Segment Open
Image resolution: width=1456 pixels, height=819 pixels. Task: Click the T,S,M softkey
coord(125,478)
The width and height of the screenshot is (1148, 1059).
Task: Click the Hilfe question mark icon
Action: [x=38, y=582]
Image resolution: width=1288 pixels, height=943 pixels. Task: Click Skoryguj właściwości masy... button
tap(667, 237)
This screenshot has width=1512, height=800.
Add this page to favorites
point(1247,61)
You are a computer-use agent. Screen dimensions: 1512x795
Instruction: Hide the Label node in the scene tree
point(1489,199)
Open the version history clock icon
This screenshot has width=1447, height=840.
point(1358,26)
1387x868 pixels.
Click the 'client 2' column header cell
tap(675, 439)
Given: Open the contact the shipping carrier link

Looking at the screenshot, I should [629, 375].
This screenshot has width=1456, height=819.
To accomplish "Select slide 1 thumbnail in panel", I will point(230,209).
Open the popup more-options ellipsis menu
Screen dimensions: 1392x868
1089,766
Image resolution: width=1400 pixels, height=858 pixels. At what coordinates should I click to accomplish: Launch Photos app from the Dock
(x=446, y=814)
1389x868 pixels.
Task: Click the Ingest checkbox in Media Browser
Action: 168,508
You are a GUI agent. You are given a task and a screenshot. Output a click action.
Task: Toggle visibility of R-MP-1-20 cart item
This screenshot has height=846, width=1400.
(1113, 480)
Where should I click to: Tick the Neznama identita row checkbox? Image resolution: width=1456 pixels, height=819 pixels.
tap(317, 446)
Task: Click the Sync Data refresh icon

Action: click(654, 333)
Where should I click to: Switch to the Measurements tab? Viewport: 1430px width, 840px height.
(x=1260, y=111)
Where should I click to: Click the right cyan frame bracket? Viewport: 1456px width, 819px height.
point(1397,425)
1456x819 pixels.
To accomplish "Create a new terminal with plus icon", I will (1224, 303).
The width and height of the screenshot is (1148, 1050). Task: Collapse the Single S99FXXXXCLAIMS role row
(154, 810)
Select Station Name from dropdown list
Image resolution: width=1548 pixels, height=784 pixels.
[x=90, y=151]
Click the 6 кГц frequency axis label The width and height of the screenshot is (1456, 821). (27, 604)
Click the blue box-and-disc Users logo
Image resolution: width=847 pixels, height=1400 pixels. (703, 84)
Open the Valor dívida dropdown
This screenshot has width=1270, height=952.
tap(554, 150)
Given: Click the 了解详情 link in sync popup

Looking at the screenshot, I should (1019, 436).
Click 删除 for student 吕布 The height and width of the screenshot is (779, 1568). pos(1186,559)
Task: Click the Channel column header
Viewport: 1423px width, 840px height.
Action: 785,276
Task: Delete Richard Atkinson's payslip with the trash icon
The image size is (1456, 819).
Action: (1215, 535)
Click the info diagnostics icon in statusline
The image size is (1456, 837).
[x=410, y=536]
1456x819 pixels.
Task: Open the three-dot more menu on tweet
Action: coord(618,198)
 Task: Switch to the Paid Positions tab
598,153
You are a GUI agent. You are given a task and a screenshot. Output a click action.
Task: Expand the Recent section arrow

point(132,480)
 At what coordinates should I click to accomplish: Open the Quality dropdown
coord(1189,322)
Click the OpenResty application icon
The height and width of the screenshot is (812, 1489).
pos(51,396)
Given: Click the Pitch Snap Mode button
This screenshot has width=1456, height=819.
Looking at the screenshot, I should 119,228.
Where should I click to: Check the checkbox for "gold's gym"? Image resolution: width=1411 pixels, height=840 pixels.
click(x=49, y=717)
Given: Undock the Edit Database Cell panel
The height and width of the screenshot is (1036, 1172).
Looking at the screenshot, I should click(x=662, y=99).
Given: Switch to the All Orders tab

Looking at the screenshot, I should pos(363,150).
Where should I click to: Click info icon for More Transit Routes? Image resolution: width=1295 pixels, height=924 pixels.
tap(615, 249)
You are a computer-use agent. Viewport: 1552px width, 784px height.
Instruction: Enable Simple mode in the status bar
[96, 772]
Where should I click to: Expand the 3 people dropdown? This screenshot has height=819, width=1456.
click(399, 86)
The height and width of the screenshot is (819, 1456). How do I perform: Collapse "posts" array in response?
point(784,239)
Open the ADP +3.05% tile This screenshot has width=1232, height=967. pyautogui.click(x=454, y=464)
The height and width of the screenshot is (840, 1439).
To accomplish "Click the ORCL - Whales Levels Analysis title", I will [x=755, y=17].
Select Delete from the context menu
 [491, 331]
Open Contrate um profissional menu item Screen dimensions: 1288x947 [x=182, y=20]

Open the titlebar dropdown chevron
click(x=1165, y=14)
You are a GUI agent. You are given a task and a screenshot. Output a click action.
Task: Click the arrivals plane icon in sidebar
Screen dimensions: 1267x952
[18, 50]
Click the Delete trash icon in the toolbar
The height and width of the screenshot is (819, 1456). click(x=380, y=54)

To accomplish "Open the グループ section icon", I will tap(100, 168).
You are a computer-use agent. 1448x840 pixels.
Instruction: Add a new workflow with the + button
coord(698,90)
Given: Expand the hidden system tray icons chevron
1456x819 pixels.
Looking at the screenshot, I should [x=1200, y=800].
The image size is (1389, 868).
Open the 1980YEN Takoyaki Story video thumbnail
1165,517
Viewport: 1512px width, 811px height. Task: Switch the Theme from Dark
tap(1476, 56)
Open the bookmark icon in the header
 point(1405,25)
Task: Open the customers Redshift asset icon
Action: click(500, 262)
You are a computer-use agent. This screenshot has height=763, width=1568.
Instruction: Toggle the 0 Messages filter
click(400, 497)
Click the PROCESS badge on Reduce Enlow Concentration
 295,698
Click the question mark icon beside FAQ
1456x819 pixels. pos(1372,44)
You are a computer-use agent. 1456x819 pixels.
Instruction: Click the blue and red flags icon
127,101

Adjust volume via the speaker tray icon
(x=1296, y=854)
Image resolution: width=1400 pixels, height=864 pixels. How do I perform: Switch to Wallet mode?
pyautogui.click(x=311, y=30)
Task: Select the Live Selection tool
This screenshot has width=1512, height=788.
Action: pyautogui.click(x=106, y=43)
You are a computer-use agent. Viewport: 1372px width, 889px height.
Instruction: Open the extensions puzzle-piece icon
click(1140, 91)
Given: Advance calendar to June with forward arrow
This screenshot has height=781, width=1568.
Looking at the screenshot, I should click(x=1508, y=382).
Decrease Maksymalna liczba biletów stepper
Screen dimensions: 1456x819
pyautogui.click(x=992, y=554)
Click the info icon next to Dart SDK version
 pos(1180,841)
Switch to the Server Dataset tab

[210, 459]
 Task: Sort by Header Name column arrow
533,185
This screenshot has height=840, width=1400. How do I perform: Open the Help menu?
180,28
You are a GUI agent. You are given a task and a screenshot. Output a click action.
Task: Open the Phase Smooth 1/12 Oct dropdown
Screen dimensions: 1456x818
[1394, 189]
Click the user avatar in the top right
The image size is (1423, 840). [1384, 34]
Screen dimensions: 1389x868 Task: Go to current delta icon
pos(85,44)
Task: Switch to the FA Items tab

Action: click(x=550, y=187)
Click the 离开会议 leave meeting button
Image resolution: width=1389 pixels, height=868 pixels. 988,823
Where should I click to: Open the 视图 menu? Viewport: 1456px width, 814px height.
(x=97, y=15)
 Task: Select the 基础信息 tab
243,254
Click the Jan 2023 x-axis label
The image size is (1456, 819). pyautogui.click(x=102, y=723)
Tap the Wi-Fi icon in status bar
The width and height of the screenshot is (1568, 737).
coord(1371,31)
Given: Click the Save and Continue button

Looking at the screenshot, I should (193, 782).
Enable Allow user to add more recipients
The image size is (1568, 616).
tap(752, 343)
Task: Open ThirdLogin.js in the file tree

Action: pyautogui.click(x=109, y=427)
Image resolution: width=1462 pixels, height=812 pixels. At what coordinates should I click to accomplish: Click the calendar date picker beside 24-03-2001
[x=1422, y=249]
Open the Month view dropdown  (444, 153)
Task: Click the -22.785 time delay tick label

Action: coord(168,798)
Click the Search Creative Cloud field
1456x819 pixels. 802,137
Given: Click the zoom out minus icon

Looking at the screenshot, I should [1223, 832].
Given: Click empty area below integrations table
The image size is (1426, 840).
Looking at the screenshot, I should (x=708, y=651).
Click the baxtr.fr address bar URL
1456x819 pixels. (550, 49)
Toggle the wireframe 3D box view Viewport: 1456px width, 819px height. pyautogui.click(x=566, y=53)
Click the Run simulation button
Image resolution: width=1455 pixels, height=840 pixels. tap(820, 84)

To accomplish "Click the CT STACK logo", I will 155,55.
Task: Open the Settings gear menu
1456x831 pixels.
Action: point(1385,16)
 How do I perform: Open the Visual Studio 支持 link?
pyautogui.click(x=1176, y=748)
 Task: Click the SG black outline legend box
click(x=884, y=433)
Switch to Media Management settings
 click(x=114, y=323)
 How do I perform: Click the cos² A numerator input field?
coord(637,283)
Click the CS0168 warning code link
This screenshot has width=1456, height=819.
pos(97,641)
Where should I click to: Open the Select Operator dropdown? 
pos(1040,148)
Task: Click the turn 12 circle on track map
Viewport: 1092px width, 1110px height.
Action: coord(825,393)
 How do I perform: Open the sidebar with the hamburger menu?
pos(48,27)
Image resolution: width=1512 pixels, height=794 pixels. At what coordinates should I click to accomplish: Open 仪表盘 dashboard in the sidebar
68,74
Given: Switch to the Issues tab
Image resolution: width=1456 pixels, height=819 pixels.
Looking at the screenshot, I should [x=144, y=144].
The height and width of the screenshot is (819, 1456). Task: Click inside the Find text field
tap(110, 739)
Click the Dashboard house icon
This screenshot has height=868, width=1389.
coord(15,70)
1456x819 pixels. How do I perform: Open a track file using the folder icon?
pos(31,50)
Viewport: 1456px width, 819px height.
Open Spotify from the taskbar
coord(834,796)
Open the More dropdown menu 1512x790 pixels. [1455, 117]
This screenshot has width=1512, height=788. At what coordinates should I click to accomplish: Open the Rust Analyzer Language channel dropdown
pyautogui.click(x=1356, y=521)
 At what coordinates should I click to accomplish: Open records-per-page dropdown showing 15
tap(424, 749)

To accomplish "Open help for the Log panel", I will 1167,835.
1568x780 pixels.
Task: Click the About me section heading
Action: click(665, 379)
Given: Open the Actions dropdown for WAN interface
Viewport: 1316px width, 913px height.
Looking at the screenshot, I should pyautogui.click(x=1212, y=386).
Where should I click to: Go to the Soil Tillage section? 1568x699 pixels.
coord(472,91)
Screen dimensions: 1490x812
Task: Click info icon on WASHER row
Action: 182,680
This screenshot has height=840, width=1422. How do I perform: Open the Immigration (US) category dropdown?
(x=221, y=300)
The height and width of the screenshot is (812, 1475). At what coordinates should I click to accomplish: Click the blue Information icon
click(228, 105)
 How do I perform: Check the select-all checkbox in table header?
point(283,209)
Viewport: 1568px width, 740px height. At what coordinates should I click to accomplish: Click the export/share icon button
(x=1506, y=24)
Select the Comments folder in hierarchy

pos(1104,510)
Segment Closed
**Exercise aim:** Only a number is expected here: how many lines above contain the word "computer".

**Response:** 6